Could you reproduce all of the records exactly?

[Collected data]
____

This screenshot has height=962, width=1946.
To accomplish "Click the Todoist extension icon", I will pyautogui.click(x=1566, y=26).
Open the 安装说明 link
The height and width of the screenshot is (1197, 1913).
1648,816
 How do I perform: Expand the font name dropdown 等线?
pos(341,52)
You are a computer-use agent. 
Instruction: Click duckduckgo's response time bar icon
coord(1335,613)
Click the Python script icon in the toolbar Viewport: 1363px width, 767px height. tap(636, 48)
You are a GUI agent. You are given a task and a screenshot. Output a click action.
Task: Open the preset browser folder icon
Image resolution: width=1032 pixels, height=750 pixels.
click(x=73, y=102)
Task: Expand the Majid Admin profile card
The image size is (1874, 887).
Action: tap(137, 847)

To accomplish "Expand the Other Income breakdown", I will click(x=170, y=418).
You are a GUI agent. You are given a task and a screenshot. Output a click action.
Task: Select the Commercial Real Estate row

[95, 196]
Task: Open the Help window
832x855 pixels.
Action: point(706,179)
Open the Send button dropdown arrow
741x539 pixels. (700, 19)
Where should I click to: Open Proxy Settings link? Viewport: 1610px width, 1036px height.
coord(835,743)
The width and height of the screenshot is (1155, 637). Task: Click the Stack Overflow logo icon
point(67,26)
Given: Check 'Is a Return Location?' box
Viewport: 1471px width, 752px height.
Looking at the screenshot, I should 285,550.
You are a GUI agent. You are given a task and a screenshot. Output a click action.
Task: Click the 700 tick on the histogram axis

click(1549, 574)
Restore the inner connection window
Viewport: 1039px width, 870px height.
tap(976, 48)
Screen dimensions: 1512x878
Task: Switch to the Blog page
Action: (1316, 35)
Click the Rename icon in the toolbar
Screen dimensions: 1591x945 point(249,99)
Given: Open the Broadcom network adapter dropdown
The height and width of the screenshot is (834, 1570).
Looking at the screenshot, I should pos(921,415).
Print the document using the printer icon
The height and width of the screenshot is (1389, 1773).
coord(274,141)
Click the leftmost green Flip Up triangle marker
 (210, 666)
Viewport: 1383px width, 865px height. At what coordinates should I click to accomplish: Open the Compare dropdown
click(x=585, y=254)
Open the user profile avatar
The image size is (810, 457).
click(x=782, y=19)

____

▶ [Task response]:
This screenshot has height=962, width=1946.
To accomplish "Click the Todoist extension icon", I will pyautogui.click(x=1566, y=26).
Open the 安装说明 link
The height and width of the screenshot is (1197, 1913).
1648,816
 How do I perform: Expand the font name dropdown 等线?
pos(341,52)
You are a computer-use agent. 
Instruction: Click duckduckgo's response time bar icon
coord(1335,613)
Click the Python script icon in the toolbar Viewport: 1363px width, 767px height. tap(636, 48)
You are a GUI agent. You are given a task and a screenshot. Output a click action.
Task: Open the preset browser folder icon
Image resolution: width=1032 pixels, height=750 pixels.
click(x=73, y=102)
Task: Expand the Majid Admin profile card
The image size is (1874, 887).
Action: tap(137, 847)

To accomplish "Expand the Other Income breakdown", I will click(x=170, y=418).
You are a GUI agent. You are given a task and a screenshot. Output a click action.
Task: Select the Commercial Real Estate row

[95, 196]
Task: Open the Help window
832x855 pixels.
Action: point(706,179)
Open the Send button dropdown arrow
741x539 pixels. (700, 19)
Where should I click to: Open Proxy Settings link? Viewport: 1610px width, 1036px height.
coord(835,743)
The width and height of the screenshot is (1155, 637). Task: Click the Stack Overflow logo icon
point(67,26)
Given: Check 'Is a Return Location?' box
Viewport: 1471px width, 752px height.
Looking at the screenshot, I should 285,550.
You are a GUI agent. You are given a task and a screenshot. Output a click action.
Task: Click the 700 tick on the histogram axis

click(1549, 574)
Restore the inner connection window
Viewport: 1039px width, 870px height.
tap(976, 48)
Screen dimensions: 1512x878
Task: Switch to the Blog page
Action: (1316, 35)
Click the Rename icon in the toolbar
Screen dimensions: 1591x945 point(249,99)
Given: Open the Broadcom network adapter dropdown
The height and width of the screenshot is (834, 1570).
Looking at the screenshot, I should pos(921,415).
Print the document using the printer icon
The height and width of the screenshot is (1389, 1773).
coord(274,141)
Click the leftmost green Flip Up triangle marker
 (210, 666)
Viewport: 1383px width, 865px height. At what coordinates should I click to accomplish: Open the Compare dropdown
click(x=585, y=254)
Open the user profile avatar
The image size is (810, 457).
click(x=782, y=19)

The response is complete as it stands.